We propose a new representation scheme for hypertexts to resolve the problems addressed above. It is based first, on separating the textual contents from the structures, and second, on dynamically building documents for reading. The initial goal of this scheme was to allow the representation of multiple levels of structure for the same document, but it has shown to be also a good solution to the four addressed problems.

This representation scheme is based on two main categories of objects. First, contents are built from textual parts of the documents. They are composed of lexicographic characters standing for themselves. Contents have an addressing mechanism on the whole record, thus allowing identifying unambiguously any character. In addition, addresses have a partial order relation corresponding to the order in which the characters appear in the original documents. There is no need for the order relation to be complete, so the addressing scheme may be multidimensional. Second, structures are tag trees, representing a valid instance of a SGML Document Type Definition (DTD). Each tag is a SGML-like tag, bound to an address pointing to a content. Each tag is then composed of a label, a list of attributes, and an address. There are two types for tags: opening tags and closing tags. The address points to the first character after the tag insertion point. Each tree represents an original document, or a generated structuring document.

The data model is managed by several operators consisting in inputs, increments, and outputs. Input operations consist in adding a structured document to the hypertext. Increment operations may add contents, structures, or both, to the hypertext. This can be done automatically by synthesis tools, or manually by annotation means. Outputs are based on the projection operation. This is the operation consisting in building an output tagged document from contents and structures. Projected units are documents (structure trees), which select a set of content items. Each item can then be output in the order prescribed by the main structure. The output is a tagged document of the type defined by the projection. Moreover, a projection must define how content sharing between several structures should influence the output process.

We have yet implemented the kernel of a hypertext system corresponding to this representation scheme. It has been developed by using the Java programming language. The system is able to take SGML and XML documents as input, to build their representation as a hypertext, to add structuring documents with a number of synthesis tools, and to make projections on a HTML based displaying browser.
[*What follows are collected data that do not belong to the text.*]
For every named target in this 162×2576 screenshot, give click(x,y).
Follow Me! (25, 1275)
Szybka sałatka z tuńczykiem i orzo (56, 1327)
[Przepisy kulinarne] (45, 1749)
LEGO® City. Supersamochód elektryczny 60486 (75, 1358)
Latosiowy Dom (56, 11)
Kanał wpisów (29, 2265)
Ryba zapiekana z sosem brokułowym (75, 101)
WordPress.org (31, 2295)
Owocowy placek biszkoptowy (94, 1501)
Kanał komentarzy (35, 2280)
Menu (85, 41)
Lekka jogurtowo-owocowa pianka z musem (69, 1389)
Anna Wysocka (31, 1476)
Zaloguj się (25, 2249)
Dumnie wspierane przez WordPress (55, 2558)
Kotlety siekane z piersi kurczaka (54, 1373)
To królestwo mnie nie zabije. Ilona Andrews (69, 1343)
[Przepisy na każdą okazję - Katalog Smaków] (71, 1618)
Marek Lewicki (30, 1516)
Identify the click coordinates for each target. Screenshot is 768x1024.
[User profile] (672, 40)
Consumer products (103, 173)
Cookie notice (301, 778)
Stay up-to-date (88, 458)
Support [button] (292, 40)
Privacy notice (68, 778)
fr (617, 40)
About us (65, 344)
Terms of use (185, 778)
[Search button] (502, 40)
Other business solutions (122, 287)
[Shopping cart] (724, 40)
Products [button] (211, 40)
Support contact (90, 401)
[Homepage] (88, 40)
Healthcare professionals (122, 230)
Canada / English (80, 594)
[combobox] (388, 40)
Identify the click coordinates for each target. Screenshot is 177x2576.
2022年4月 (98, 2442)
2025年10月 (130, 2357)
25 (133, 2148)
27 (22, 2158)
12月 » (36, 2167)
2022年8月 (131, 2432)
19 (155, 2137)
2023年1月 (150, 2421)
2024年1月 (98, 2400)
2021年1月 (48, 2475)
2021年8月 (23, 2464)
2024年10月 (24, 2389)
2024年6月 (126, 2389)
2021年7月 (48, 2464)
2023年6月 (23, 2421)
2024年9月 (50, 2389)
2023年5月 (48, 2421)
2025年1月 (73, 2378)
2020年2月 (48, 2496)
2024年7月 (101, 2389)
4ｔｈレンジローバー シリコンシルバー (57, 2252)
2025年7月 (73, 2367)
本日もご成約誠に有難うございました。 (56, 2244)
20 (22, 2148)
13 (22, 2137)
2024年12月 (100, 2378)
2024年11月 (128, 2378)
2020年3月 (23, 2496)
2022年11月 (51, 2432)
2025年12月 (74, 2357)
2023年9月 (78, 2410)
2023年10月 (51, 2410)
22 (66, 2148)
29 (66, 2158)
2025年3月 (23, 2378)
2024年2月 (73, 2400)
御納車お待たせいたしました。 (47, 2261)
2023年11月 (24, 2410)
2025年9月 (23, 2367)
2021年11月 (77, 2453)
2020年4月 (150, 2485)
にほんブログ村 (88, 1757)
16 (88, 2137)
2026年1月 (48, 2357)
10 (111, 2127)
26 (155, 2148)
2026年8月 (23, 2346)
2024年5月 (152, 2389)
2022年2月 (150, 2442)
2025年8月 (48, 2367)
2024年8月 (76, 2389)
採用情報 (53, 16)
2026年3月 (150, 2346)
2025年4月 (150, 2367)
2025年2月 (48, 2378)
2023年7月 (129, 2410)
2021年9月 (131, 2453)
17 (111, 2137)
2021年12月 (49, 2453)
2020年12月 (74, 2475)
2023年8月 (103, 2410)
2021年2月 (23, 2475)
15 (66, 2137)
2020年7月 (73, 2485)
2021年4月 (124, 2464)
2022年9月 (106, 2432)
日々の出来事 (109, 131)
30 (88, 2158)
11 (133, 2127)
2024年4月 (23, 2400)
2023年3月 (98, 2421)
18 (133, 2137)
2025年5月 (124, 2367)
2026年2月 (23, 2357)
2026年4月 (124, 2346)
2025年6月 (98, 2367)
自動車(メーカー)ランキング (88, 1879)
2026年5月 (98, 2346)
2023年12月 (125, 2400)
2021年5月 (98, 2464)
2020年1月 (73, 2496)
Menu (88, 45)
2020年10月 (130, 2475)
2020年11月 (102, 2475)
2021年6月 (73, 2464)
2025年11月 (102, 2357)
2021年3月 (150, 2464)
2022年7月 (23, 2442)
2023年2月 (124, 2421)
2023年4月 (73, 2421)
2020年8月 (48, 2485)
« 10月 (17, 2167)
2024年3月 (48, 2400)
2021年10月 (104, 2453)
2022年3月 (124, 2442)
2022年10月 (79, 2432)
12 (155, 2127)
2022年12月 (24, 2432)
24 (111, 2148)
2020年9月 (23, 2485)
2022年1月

This prototype has been used for building a hypertext system containing ten computerised medical records. It has shown the technical validity of the approach, and provides a kernel for future experiments. Although many developments and improvements are still necessary to obtain an entire hypertext system comparable to the Hospitext prototype, it has yet provided efficient solutions to the problems presented above with the Hospitext approach.

The next stage of our project is to build an experiment comparable in volume to what was made for developing the Hospitext system. We intend to build a prototype containing hypertextual medical records based on the scheme proposed in this paper. Automatic synthesis tools implemented in the Hospitext prototype will be implemented in this new architecture. New synthesis tools will be experimented. More precisely, we will provide the user with the possibility of specifying personalised syntheses based on several levels of structures. They could permit, for example, to request syntheses of all the biological results appearing in the introduction or conclusion of a given patient report. They could also make it possible to build synthesis documents corresponding to given annotations such as: "all the bacteriological reports tagged as important", for example.